Exercise requirements =
Count the lines in the dataset rows that contain the word "arrow", and give only the number.

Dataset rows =
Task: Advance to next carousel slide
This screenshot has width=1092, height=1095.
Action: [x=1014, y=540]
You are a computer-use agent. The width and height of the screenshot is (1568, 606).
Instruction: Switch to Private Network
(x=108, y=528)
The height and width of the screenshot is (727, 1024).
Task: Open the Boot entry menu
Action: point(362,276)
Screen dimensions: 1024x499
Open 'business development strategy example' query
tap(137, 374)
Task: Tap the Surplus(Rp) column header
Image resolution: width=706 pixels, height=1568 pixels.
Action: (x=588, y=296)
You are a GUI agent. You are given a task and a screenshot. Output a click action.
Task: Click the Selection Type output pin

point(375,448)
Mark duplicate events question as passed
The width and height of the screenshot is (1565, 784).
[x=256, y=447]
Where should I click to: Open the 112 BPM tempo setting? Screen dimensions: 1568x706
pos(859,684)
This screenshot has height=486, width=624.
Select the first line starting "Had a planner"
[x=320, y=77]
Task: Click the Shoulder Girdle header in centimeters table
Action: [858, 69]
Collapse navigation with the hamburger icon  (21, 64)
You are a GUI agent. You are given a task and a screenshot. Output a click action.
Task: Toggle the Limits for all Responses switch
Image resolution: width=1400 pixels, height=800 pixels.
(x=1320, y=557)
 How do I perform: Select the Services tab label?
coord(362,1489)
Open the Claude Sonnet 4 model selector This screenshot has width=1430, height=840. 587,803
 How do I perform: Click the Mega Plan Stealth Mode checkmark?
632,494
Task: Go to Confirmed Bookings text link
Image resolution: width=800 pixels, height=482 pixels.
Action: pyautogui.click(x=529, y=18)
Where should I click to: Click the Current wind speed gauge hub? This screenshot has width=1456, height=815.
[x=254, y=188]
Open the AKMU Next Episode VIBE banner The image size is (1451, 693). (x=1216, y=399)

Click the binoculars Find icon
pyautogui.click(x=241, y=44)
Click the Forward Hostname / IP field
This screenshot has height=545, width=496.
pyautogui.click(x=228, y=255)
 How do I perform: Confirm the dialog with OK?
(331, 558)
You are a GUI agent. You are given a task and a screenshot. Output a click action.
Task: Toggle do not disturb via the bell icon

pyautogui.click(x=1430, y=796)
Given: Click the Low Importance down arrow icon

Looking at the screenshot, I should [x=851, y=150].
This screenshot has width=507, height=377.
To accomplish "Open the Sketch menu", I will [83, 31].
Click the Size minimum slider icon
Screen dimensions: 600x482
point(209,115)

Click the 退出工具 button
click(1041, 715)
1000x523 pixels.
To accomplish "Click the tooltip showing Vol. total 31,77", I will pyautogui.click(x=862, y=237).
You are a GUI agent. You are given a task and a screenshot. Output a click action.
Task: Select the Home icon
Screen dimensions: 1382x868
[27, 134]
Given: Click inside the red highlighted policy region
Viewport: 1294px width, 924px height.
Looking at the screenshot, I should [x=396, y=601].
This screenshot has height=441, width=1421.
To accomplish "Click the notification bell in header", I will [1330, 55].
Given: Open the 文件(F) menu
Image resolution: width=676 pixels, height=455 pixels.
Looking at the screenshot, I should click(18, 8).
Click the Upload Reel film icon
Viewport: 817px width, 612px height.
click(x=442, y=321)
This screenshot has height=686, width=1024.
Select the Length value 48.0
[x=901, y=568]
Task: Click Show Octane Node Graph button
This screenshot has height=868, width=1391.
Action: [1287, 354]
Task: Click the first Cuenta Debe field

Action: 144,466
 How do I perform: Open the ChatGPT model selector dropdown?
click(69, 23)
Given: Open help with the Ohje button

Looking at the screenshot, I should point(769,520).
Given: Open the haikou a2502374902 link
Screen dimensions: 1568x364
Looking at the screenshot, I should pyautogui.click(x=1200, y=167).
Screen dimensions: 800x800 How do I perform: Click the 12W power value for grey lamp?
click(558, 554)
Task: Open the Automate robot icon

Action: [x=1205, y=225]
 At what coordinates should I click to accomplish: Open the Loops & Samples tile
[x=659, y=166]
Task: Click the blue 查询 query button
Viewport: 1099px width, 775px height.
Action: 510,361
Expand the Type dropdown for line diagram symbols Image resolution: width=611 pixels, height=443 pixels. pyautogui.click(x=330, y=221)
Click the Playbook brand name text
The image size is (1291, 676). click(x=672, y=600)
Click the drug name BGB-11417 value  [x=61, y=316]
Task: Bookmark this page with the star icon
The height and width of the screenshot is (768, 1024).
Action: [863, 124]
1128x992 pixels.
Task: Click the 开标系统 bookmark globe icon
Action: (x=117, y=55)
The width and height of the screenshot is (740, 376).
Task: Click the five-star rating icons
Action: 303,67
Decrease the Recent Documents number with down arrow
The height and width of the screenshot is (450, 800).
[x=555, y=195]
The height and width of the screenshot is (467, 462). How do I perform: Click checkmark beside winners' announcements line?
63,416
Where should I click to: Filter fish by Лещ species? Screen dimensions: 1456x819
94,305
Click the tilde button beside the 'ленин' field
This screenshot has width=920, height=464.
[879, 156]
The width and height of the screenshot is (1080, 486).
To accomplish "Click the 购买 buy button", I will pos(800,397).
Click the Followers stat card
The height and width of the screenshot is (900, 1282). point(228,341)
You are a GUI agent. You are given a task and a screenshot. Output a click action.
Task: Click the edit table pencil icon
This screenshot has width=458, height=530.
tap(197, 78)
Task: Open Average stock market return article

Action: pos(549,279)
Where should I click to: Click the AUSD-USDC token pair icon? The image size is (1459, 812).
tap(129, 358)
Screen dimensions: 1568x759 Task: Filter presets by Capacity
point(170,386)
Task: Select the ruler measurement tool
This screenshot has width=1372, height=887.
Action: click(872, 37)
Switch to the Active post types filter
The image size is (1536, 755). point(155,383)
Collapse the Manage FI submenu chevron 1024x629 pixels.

Finished answer =
2